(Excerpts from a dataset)
##########

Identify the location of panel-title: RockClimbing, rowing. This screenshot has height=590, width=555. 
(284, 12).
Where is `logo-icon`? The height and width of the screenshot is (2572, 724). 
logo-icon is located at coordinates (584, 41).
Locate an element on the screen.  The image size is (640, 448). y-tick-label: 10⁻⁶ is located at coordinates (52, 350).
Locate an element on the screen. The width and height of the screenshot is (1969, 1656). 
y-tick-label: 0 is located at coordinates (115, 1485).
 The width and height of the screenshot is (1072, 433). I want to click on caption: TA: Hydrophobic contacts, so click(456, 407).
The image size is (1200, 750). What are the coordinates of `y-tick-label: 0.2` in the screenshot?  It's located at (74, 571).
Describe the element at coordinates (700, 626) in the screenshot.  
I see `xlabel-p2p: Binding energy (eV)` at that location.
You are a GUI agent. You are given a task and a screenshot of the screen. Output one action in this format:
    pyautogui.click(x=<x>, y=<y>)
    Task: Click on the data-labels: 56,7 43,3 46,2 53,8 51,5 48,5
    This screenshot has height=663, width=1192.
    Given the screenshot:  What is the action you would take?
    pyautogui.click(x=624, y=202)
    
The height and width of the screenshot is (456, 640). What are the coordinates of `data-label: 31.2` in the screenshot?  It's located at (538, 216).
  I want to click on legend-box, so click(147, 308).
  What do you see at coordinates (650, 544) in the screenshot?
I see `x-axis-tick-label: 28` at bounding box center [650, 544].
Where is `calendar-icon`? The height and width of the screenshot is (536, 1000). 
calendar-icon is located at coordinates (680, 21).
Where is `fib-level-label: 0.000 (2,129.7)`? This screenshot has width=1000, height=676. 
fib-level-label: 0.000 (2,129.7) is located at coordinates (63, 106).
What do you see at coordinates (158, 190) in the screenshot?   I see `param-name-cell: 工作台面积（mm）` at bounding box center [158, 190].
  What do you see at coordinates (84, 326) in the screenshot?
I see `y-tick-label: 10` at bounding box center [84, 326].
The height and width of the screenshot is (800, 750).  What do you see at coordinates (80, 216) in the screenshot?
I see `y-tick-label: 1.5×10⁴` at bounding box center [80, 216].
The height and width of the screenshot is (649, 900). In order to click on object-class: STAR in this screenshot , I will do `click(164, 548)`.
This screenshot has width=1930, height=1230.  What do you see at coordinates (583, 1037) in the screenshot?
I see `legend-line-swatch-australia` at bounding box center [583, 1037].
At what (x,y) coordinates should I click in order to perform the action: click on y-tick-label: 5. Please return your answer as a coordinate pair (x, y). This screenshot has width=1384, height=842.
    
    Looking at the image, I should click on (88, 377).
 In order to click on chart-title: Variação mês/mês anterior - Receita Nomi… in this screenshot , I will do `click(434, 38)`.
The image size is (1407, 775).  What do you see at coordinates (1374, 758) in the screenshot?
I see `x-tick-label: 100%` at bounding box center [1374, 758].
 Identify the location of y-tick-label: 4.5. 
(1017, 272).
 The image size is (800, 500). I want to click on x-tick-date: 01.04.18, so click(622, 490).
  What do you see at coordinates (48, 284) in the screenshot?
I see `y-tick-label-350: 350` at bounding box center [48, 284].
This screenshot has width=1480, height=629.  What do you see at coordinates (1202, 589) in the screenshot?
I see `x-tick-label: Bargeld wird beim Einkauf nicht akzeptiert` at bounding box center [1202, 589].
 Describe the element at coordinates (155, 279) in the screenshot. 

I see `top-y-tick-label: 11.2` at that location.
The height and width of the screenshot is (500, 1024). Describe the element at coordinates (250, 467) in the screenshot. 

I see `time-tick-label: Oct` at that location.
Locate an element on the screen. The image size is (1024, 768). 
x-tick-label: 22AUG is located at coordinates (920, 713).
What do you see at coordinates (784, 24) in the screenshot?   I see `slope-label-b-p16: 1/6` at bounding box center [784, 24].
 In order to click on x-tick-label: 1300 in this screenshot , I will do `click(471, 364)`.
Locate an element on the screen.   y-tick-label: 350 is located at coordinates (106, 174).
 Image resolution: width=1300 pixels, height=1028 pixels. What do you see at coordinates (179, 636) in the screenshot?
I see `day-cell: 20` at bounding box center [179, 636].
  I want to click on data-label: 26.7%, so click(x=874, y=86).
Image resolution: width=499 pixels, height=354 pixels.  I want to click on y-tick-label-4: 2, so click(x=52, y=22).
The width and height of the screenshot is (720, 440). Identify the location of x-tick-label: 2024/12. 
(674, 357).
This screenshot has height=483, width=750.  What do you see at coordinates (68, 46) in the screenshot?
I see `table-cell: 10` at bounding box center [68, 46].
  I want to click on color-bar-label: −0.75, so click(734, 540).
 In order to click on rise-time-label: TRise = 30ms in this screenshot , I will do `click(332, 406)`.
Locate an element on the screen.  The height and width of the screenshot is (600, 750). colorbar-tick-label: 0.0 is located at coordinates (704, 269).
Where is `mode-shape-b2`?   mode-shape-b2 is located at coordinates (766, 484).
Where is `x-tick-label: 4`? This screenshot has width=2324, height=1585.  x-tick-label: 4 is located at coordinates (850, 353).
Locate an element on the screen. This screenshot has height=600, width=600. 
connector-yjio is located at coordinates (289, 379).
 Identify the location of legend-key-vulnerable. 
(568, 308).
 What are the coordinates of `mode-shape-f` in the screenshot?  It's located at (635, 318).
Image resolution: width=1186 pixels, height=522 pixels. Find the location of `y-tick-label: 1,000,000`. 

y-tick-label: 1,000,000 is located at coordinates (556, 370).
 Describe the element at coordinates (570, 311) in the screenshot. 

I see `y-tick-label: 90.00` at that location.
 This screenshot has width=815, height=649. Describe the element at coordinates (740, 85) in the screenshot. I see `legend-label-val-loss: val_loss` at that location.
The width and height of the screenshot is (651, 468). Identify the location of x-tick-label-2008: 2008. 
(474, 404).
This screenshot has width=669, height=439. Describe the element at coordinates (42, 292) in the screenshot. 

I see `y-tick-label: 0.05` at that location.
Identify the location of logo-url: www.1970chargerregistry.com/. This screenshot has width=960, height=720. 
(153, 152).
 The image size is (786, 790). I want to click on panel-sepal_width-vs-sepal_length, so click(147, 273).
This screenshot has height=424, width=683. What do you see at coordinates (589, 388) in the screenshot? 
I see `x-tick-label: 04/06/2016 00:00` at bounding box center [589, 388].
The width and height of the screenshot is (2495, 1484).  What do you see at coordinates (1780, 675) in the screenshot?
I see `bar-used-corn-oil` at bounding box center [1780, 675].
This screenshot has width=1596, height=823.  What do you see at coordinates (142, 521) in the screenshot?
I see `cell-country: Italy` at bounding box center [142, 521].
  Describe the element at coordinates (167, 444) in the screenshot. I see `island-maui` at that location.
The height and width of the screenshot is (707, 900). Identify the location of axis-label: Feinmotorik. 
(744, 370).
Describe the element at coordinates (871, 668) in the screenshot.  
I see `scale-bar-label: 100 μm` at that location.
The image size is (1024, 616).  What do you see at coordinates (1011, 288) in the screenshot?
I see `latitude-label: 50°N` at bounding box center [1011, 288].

##########

Please rewrite the data from its beginning through the line that contains "What do you see at coordinates (158, 190)", replacing "Where is" with "Show the position of" and leaving everything else unchanged.

Identify the location of panel-title: RockClimbing, rowing. This screenshot has height=590, width=555. 
(284, 12).
Show the position of `logo-icon`? The height and width of the screenshot is (2572, 724). 
logo-icon is located at coordinates (584, 41).
Locate an element on the screen.  The image size is (640, 448). y-tick-label: 10⁻⁶ is located at coordinates (52, 350).
Locate an element on the screen. The width and height of the screenshot is (1969, 1656). 
y-tick-label: 0 is located at coordinates (115, 1485).
 The width and height of the screenshot is (1072, 433). I want to click on caption: TA: Hydrophobic contacts, so click(456, 407).
The image size is (1200, 750). What are the coordinates of `y-tick-label: 0.2` in the screenshot?  It's located at (74, 571).
Describe the element at coordinates (700, 626) in the screenshot.  
I see `xlabel-p2p: Binding energy (eV)` at that location.
You are a GUI agent. You are given a task and a screenshot of the screen. Output one action in this format:
    pyautogui.click(x=<x>, y=<y>)
    Task: Click on the data-labels: 56,7 43,3 46,2 53,8 51,5 48,5
    This screenshot has height=663, width=1192.
    Given the screenshot:  What is the action you would take?
    pyautogui.click(x=624, y=202)
    
The height and width of the screenshot is (456, 640). What are the coordinates of `data-label: 31.2` in the screenshot?  It's located at (538, 216).
  I want to click on legend-box, so click(147, 308).
  What do you see at coordinates (650, 544) in the screenshot?
I see `x-axis-tick-label: 28` at bounding box center [650, 544].
Show the position of `calendar-icon`? The height and width of the screenshot is (536, 1000). 
calendar-icon is located at coordinates (680, 21).
Show the position of `fib-level-label: 0.000 (2,129.7)`? This screenshot has width=1000, height=676. 
fib-level-label: 0.000 (2,129.7) is located at coordinates (63, 106).
What do you see at coordinates (158, 190) in the screenshot?   I see `param-name-cell: 工作台面积（mm）` at bounding box center [158, 190].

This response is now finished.